* WHAT TO PRODUCE
Every line from the one with "Click the search magnifier icon" through the end of the entries below should be written out exactly; the pictures should not.

*** AVAILABLE DATA ***

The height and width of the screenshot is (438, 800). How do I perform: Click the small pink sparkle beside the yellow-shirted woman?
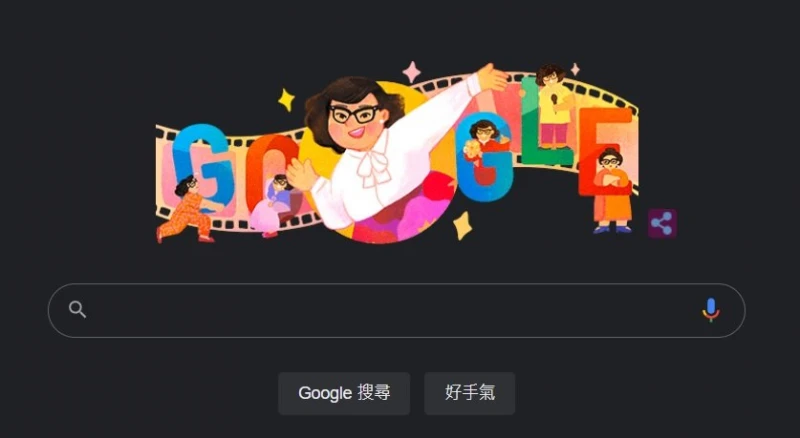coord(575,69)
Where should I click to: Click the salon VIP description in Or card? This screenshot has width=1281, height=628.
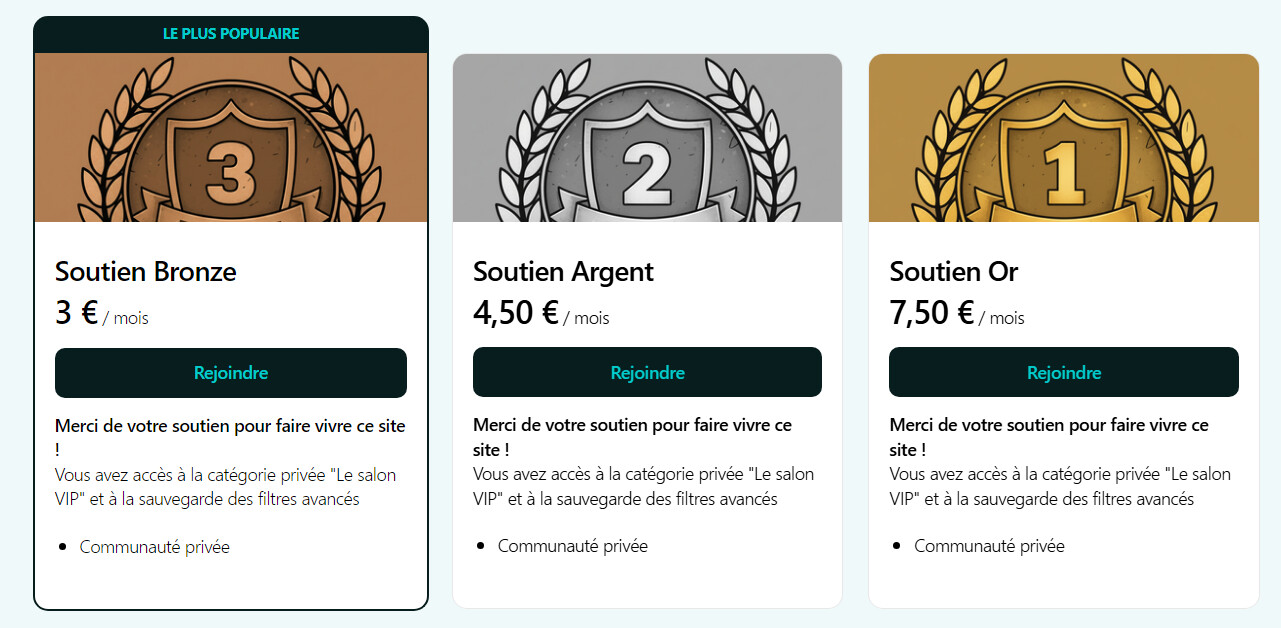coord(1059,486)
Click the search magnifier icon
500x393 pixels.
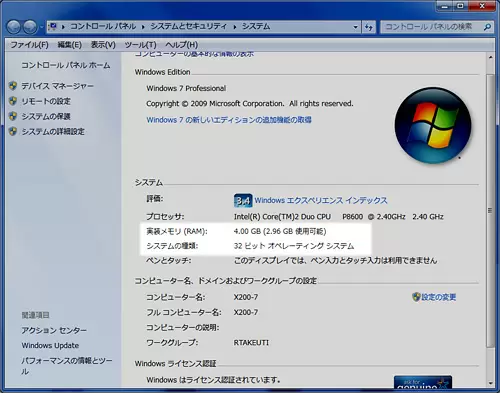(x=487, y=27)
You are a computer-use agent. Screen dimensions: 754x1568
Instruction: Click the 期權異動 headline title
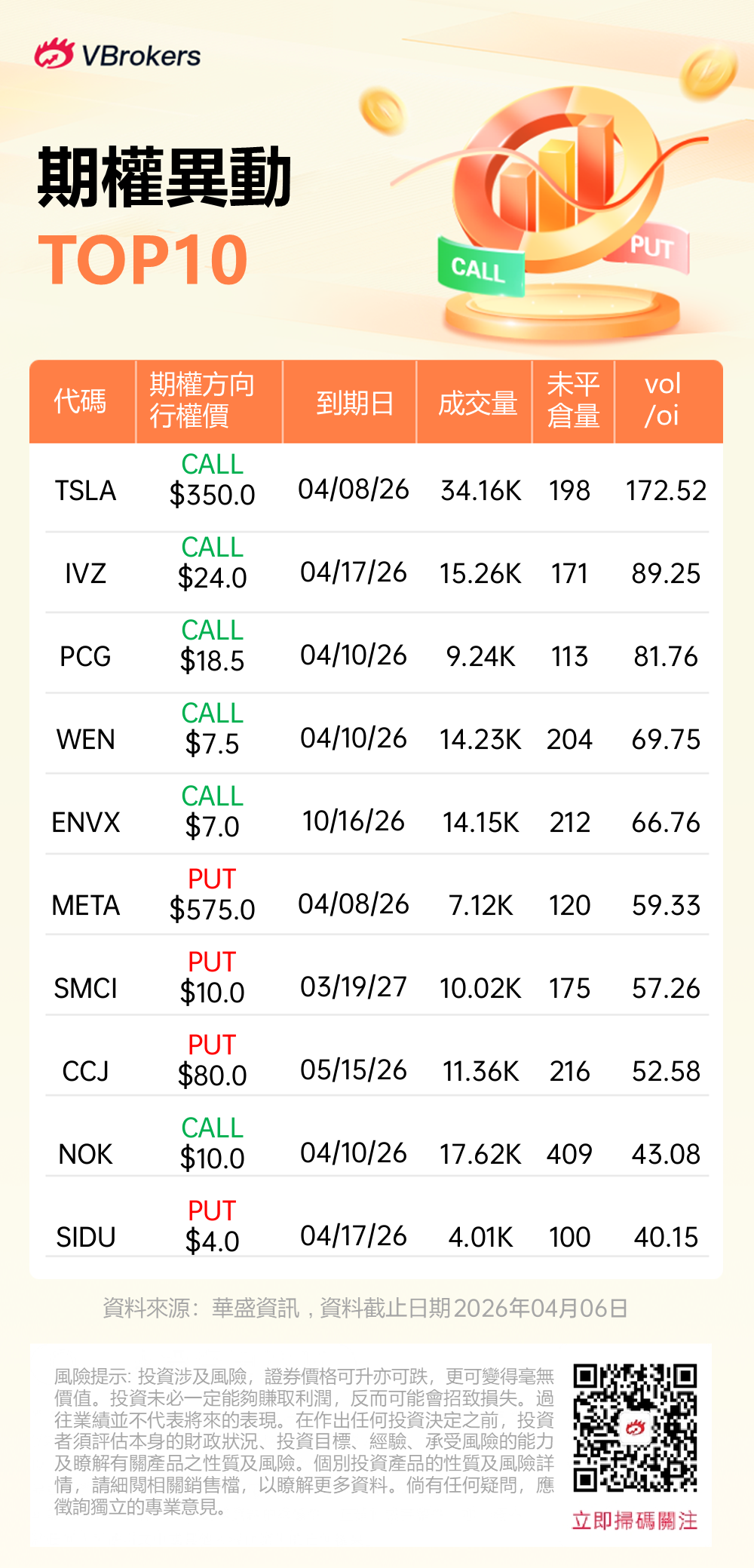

*** End of AVAILABLE DATA ***

* EXERCISE RESPONSE
Click the search magnifier icon
500x393 pixels.
(x=487, y=27)
You are a computer-use agent. Screen dimensions: 754x1568
Instruction: Click the 期權異動 headline title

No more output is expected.